[SUPPLIED DATA]

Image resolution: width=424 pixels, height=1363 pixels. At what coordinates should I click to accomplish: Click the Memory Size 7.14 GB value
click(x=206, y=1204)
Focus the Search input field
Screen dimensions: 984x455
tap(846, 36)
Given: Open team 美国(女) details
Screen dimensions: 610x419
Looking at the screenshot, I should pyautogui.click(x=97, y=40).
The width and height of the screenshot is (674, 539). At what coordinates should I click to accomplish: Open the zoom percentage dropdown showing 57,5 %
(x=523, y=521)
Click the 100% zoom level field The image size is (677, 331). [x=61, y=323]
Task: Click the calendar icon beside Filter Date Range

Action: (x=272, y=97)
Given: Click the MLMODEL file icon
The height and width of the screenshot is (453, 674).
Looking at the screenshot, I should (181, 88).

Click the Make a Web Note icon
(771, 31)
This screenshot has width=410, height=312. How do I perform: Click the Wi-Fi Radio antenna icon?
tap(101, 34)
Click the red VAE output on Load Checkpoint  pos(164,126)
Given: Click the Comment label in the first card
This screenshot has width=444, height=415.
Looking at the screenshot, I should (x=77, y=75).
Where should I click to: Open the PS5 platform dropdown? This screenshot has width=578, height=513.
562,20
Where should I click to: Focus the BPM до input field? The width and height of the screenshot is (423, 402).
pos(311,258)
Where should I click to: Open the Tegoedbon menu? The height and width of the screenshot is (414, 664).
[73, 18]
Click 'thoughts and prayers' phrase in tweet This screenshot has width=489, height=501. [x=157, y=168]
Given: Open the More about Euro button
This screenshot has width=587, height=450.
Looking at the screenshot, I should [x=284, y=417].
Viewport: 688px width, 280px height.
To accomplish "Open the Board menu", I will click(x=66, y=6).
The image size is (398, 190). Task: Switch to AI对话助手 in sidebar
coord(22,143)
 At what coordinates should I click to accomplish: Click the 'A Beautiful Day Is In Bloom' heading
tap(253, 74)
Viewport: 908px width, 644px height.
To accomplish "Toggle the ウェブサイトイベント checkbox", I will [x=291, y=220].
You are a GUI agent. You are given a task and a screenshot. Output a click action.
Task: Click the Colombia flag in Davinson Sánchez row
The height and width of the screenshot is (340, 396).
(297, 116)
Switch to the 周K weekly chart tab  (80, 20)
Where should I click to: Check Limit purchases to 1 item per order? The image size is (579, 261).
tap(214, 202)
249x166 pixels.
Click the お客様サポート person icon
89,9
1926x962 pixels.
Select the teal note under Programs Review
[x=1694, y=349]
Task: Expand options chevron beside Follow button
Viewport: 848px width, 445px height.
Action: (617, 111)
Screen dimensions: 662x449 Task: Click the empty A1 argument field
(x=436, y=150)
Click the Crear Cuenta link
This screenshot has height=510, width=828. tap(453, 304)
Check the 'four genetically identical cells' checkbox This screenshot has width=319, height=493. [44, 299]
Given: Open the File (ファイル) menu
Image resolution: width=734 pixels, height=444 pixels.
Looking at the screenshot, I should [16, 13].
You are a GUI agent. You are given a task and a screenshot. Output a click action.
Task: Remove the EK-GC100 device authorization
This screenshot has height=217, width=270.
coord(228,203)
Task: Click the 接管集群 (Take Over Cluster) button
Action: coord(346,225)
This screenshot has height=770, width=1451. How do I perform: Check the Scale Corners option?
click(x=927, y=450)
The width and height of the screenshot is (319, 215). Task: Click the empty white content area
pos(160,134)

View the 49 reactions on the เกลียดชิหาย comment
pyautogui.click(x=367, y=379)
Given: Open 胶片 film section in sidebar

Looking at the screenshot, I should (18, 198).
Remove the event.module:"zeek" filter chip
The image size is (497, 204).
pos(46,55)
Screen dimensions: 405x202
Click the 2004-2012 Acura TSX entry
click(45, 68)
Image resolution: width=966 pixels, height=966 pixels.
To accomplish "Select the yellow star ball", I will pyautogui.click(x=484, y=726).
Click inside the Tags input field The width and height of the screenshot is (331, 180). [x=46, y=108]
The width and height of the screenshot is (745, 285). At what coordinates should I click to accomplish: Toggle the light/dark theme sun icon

[/SUPPLIED DATA]

Going back to the entries above, set down exactly the lines that begin at the one with "Click the Make a Web Note icon" and end at the one with "Given: Open the More about Euro button", both included, and nothing else.

Click the Make a Web Note icon
(771, 31)
This screenshot has width=410, height=312. How do I perform: Click the Wi-Fi Radio antenna icon?
tap(101, 34)
Click the red VAE output on Load Checkpoint  pos(164,126)
Given: Click the Comment label in the first card
This screenshot has width=444, height=415.
Looking at the screenshot, I should (x=77, y=75).
Where should I click to: Open the PS5 platform dropdown? This screenshot has width=578, height=513.
562,20
Where should I click to: Focus the BPM до input field? The width and height of the screenshot is (423, 402).
pos(311,258)
Where should I click to: Open the Tegoedbon menu? The height and width of the screenshot is (414, 664).
[73, 18]
Click 'thoughts and prayers' phrase in tweet This screenshot has width=489, height=501. [x=157, y=168]
Given: Open the More about Euro button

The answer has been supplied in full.